Le Cycle de Politique et de Gestion (CPG) impose des règles claires, mais aussi strictes, en matière d’évaluation et de planification interne. Comment concilier ces exigences avec des rapports réellement utiles pour vos propres collaborateurs ?

Le Cycle de Politique et de Gestion (CPG) impose des règles claires, mais aussi strictes, en matière d’évaluation et de planification interne. Comment concilier ces exigences avec des rapports réellement utiles pour vos propres collaborateurs ?
C’est la question que s’est posée la Commission communautaire flamande (Vlaamse Gemeenschapscommissie, VGC). Elle y a répondu en collaborant avec nos experts d’EpicData. Ensemble, nous avons transformé un paysage fragmenté de fichiers Excel en une plateforme centralisée de reporting CPG. Une solution qui ne sert pas uniquement au pilotage opérationnel et au management, mais qui permet aussi aux utilisateurs d’explorer facilement les données en profondeur.
En tant qu’acteur néerlandophone clé à Bruxelles, la VGC soutient un large réseau allant des écoles et clubs sportifs aux organisations du secteur du bien-être. Avec plus de 1200 collaborateurs et des domaines d’action très variés, disposer d’une vue d’ensemble claire est loin d’être un luxe. Les directives CPG en fournissent le cadre, mais leur mise en œuvre n’était pas toujours fluide dans la pratique.
Les données étaient dispersées entre différents systèmes et silos. Pour obtenir une vue globale, il fallait souvent exporter et combiner manuellement les informations. Outre la perte de temps, cela générait aussi de l’incertitude. Pour une organisation qui se veut agile et efficace, cette fragmentation constituait davantage un frein qu’un levier.
La technologie ne constitue que rarement une solution en soi. C’est pourquoi EpicData a opté pour une approche ancrée dans la réalité du terrain. Plutôt que de développer immédiatement des tableaux de bord, les équipes ont commencé par analyser le quotidien de quatre départements clés : la comptabilité, le budget, les achats et les centres communautaires.

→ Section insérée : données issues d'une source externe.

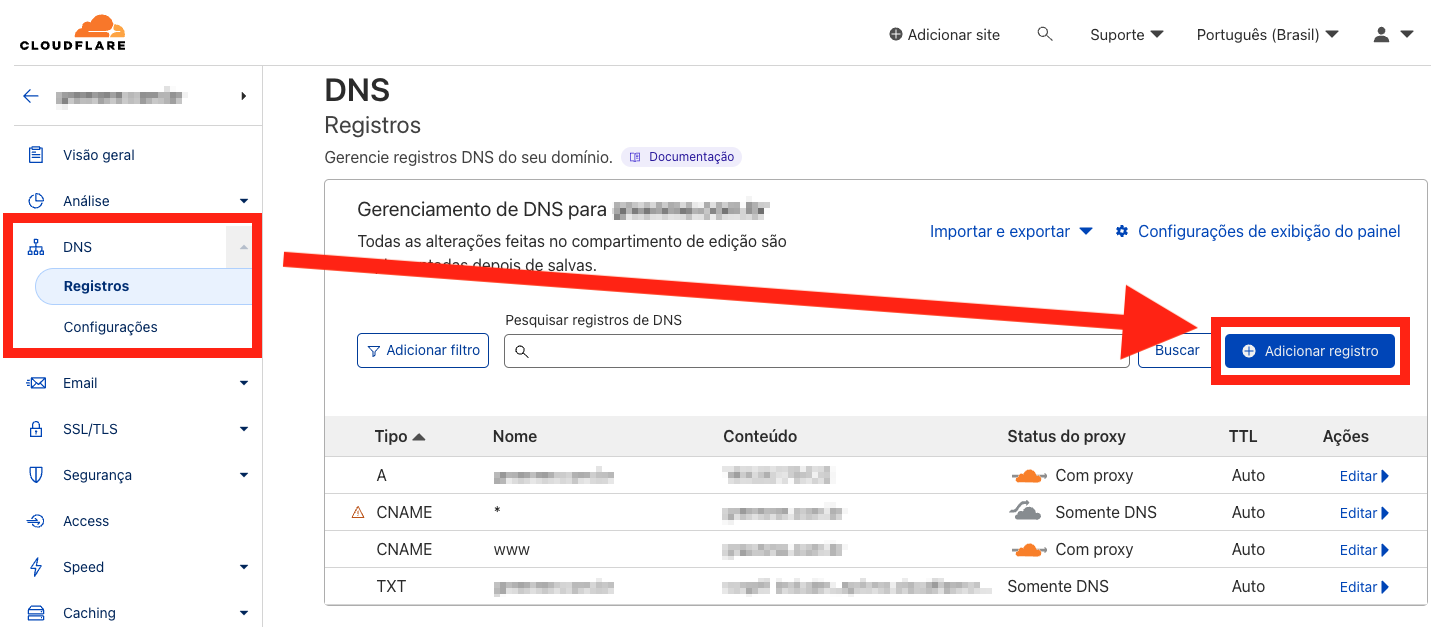Disable proxy on the www CNAME record
The height and width of the screenshot is (627, 1450).
(1029, 549)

Leurs besoins spécifiques ont été cartographiés selon trois dimensions : opérationnelle, réglementaire et stratégique. Cet exercice approfondi demande des efforts, mais il s’est rapidement avéré payant.
Il a permis de mettre en lumière des points de friction qui seraient restés invisibles avec une approche purement technologique. Nous avons ainsi obtenu une vision complète des besoins réels de l’organisation, indépendamment des contraintes techniques. Pour certains enjeux, une nouvelle technologie s’imposait ; pour d’autres, une optimisation des processus existants suffisait.

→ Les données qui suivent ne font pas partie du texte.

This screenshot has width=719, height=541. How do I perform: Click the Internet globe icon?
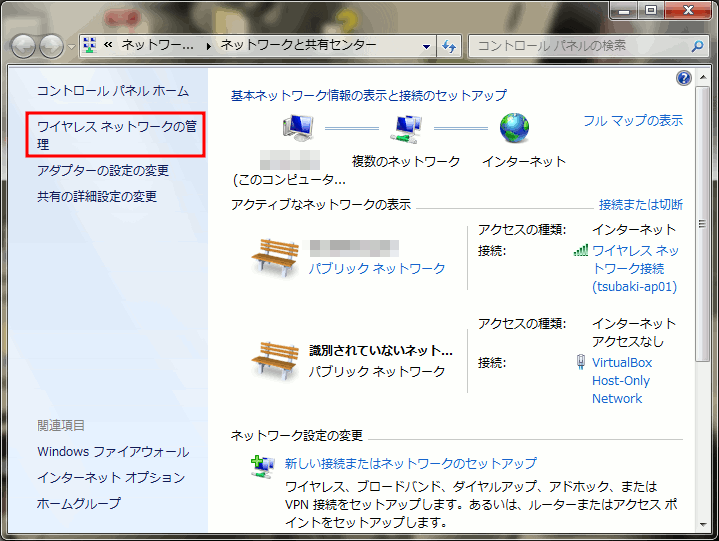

Un facteur clé d’accélération dans ce projet a été l’exploitation optimale de CEVI, le système de gestion financière de la VGC. En tirant intelligemment parti de leur datawarehouse (Symphony BI), nous avons pu analyser, structurer et relier beaucoup plus rapidement les données sources complexes aux rapports adéquats.
Aujourd’hui, la VGC dispose d’un environnement qui n’est pas seulement fiable, mais qui apporte (surtout) de la sérénité aux utilisateurs. Tous les rapports sont centralisés en un seul endroit et sont automatiquement mis à jour chaque nuit. La recherche interminable de la version la plus récente appartient désormais au passé.
Le principal gain réside dans la facilité d’utilisation. Les collaborateurs n’ont pas besoin d’être des experts en data pour s’y retrouver. Grâce à des filtres intelligents, les responsables budgétaires peuvent par exemple consulter instantanément leurs propres budgets, même en cas de clés budgétaires partagées. Quelques filtres standards et des explications claires suffisent pour accéder rapidement aux informations pertinentes, sans se perdre dans des données inutiles.
Les fondations sont désormais solides. La phase finale de validation est en cours, mais les effets de la nouvelle plateforme sont déjà visibles.
Initialement conçu pour les services centraux, le système est prêt à être étendu aux équipes décentralisées, afin qu’elles puissent elles aussi en bénéficier pleinement. Ce projet démontre clairement que le reporting réglementaire ne doit pas être perçu comme une contrainte. Au contraire, il constitue un socle solide pour une gestion opérationnelle efficace et un pilotage clair.